**Work required:** Write out nothing but the lines from the one containing "This screenshot has" through the last line below, both included, and without the pictures.

(The records Opens)

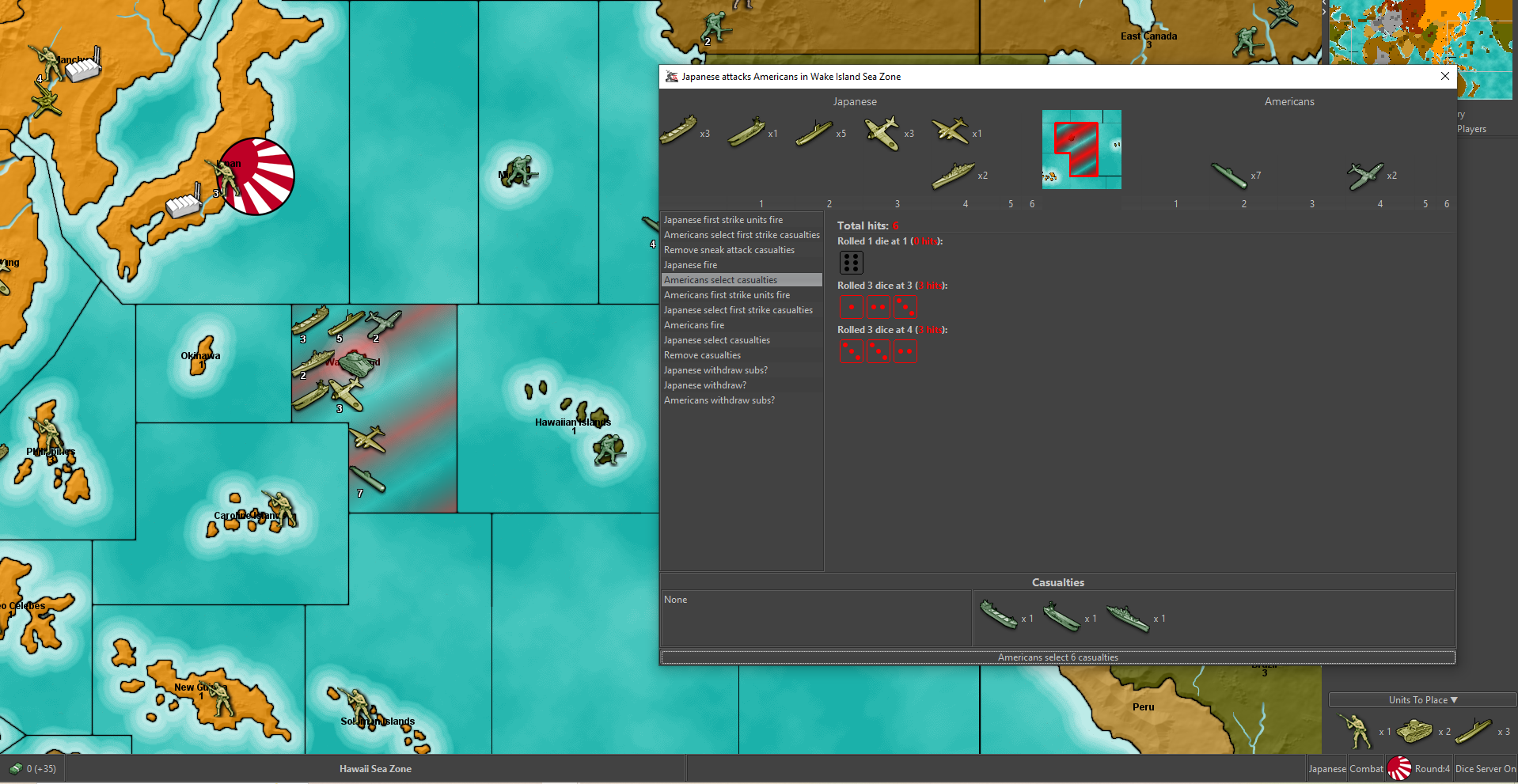Image resolution: width=1518 pixels, height=784 pixels.
Task: Select the 'Japanese fire' battle step
Action: [x=690, y=265]
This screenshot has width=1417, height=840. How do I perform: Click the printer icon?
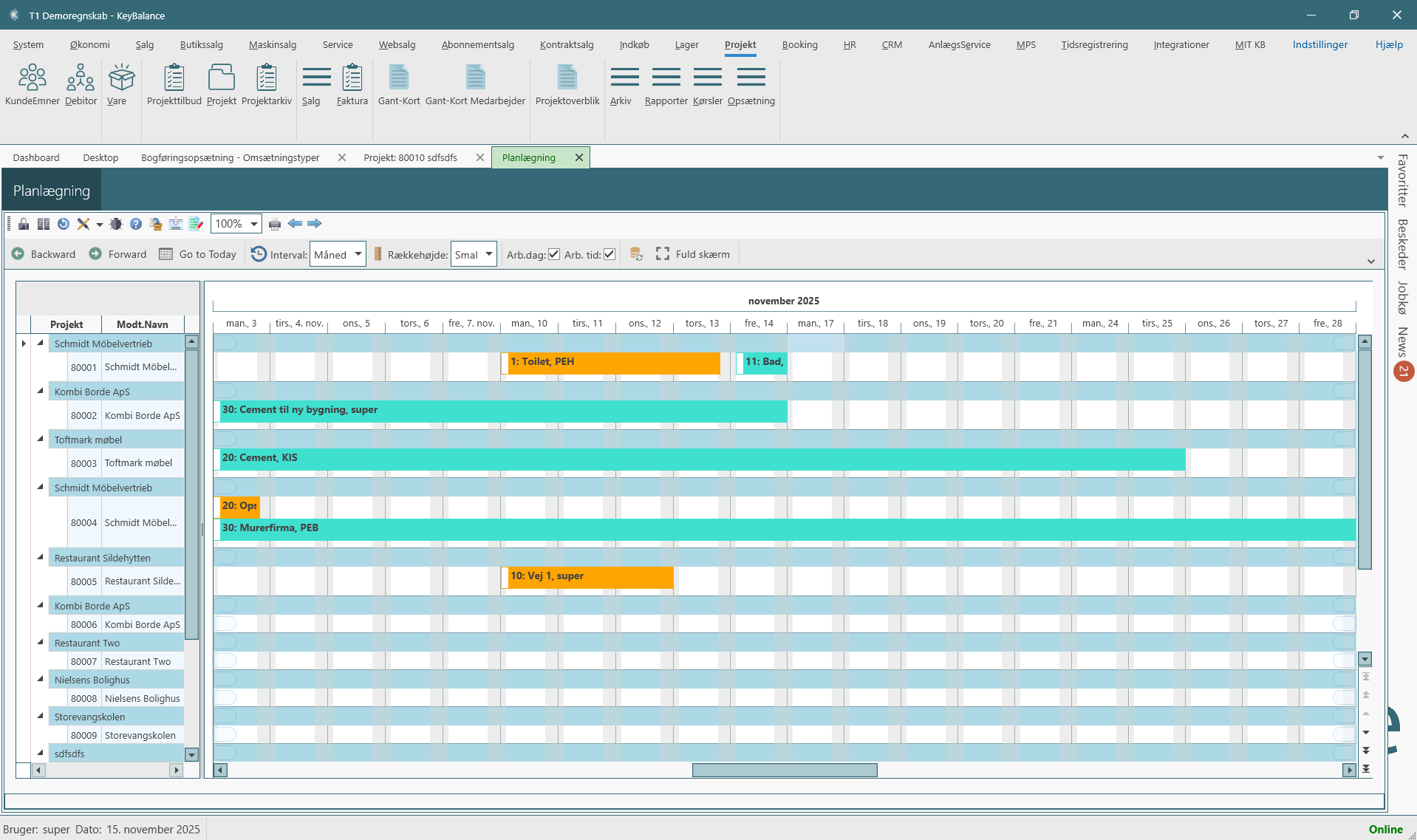(x=275, y=224)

(The records Closes)

**Reply:**
This screenshot has width=1417, height=840. How do I perform: Click the printer icon?
(x=275, y=224)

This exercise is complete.